Появились новые оттенки, которых раньше не было, тихий шум, который я никогда не слышал. Размытые контуры предметов. Через несколько минут у меня появился вопрос - чем я дышу. Отверстий рта и носа нет, маска легла на голову достаточно плотно. И вместо запаха удушья только терпкий аромат незнакомого африканского дерева.
Я прошёлся по квартире, придерживая маску руками, пытаясь понять что же изменилось. Вышел на балкон, нашёл на небе растущую луну, отметил что у меня двоится в глазах.
Что было потом я не знаю.
Проснулся я на полу в зале, не столике лежала маска.
Сейчас я убрал её в шкаф, положив сверху ленточку, которой можно будет привязять их.

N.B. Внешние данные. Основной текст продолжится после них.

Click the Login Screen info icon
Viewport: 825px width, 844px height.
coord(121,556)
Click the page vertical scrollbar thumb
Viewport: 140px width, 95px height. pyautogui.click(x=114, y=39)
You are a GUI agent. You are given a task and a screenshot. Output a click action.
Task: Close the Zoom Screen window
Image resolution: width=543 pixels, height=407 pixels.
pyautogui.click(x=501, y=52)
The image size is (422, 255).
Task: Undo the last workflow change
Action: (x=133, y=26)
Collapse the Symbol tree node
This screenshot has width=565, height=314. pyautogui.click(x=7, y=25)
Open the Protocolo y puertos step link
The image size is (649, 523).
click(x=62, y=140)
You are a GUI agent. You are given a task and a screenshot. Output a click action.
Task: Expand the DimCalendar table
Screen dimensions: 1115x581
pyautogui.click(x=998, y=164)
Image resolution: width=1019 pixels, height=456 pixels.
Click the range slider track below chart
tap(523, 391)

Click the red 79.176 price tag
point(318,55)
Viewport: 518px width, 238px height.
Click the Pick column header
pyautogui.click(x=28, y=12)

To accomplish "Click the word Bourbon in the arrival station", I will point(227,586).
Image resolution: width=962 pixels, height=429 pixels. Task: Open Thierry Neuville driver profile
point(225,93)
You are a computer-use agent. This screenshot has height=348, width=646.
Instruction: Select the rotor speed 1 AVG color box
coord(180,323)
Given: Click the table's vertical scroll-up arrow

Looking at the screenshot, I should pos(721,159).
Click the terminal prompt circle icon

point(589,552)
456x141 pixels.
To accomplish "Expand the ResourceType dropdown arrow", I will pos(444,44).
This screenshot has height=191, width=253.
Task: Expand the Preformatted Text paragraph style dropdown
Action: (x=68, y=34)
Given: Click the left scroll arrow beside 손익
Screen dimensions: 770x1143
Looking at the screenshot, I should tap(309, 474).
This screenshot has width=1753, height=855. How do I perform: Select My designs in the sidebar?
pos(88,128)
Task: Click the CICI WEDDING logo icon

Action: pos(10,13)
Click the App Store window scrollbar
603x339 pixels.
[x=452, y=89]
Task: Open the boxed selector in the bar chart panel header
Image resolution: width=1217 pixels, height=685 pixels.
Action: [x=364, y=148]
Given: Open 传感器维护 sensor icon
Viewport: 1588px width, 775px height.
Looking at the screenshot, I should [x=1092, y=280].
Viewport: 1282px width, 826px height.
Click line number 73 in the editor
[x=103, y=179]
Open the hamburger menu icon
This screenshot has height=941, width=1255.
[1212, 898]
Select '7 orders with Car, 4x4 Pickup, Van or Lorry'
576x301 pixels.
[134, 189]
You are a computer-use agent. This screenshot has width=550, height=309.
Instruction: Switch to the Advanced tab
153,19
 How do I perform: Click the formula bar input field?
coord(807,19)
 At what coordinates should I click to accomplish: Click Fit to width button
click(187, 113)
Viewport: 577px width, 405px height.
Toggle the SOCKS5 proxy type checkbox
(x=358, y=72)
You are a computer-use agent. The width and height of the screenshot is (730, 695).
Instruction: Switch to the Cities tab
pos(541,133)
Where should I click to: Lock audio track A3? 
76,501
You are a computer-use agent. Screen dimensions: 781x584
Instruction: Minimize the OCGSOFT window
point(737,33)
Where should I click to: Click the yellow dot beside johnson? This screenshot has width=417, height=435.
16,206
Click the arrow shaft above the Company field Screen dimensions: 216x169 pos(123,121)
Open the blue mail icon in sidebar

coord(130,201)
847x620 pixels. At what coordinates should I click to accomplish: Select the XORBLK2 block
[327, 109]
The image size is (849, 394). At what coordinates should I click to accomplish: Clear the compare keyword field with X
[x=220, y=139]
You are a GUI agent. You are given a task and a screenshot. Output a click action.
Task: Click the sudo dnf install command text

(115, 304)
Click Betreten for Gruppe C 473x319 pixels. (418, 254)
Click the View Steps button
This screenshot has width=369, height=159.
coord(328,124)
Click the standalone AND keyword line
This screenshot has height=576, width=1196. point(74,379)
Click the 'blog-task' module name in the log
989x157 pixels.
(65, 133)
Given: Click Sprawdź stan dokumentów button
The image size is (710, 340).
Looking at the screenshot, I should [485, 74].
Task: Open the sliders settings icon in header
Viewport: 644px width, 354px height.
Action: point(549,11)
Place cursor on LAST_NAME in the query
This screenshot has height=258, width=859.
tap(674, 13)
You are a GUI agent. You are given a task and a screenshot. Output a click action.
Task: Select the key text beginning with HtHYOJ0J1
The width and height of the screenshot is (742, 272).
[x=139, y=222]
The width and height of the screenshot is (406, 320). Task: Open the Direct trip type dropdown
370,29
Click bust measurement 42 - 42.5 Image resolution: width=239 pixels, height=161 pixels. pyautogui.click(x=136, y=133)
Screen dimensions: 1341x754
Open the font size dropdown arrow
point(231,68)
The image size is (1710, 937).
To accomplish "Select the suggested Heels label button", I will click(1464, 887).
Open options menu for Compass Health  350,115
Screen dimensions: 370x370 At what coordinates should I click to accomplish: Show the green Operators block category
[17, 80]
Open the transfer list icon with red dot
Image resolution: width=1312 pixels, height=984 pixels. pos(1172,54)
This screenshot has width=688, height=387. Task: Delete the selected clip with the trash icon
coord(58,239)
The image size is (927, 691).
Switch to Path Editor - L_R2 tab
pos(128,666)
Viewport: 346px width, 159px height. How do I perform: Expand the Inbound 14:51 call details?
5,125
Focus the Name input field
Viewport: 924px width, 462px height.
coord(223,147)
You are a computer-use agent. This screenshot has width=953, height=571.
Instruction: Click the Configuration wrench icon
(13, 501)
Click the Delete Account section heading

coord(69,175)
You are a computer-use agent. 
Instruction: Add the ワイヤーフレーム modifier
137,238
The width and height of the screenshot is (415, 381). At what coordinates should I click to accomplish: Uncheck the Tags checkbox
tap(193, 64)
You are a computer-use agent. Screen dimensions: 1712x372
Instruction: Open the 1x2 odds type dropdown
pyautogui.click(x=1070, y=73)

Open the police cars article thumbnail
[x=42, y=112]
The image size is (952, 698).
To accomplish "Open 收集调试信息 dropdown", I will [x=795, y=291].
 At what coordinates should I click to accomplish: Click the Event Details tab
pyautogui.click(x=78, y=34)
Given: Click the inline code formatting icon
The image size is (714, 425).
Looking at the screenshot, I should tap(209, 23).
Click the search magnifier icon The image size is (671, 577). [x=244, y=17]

Таких ощущений я не испытывал никогда. Как это можно выразить в слова я не представляю. Наверное мне нужно пережить всё то, что я чувствовал. Пока не трогать её. Неделю. Читать по следам, оставшимся на моём лице.
Было утро. Я уже умылся и с мокрым, как мне нравится, лицом вышел из ванной. Что-то происходило не так, у меня появилось какое-то странное ощущение. Кто-то вставил ключ в дверной замок с той стороны, повернул два раза, нажал на ручку и открыл дверь. За это время я успел отойти к противоположной входу стене. Напротив меня стоял папа. В своём коричневом пальто, в шляпе, с большой сумкой в одной руке и с чем-то, завёрнутым в белую бумагу, под другой. Он наверняка был где-нибудь очень далеко, сильно устал, ещё не заезжал домой, не успел привести себя в порядок, но первым делом приехал ко мне. И его лицо было настолько счастливым. Я улыбнулся, неуверенно помахал ему рукой и медленно сполз по стене на пол.
Сегодня мне ничего не снилось. Я проснулся и увидел на столе перед кроватью вазу, в которой стоял букет чайных роз. Я встал, обратил внимание на то, что на мне надето. Папа уже привык что я почти ничего не прошу и понял где можно найти то, что мне хочется. Это был один из моих рисунков. Чёрная шёлковая пижама с бежевыми отворотами и шнурками вместо пуговиц. В цветах лежала записка. "Малыш. Извини меня, пожалуйста. Я никак не мог найти, то, что тебе действительно понравится. Папа." Я взял цветок, записку и пошёл, как маленький ребёнок, захваченный любопытством, искать подарки. В коридоре на вешалке висела новая шляпа. Я посмотрел, оценил, она мне очень понравилась, но брать в руки, а тем более надевать не стал. На кухне, как можно было ожидать, холодильник набит продуктами, которые я все точно не съем. А на столе в большой миске, накрытой белым полотенцем, лежит десяток персиков. Правильнее сказать лежал, от десятка чуть-чуть убавилось. В комнате я обнаружил большую стопку одежды, но, с розой и запиской в одной руке и с персиком в другой, я решил пока ничего не трогать. Рядом с одеждой - гора самых различных безделушек, украшений и прочих интересных вещей, которые, судя по количеству, ещё не один месяц будут меня занимать. На столе лежало то, что заставило меня отложить розу в сторону и пойти вымыть руки, - огромных размеров атлас с бабочками. Я точно не знаю, но думаю что там есть даже те, которых нет на самом деле.
И кое-что ещё: На столике, стоящем посреди зала, лежит тот самый свёрток, который папа принёс зажатым под руку. Я его ещё не разворачивал. Но, мне кажется, я знаю что там лежит.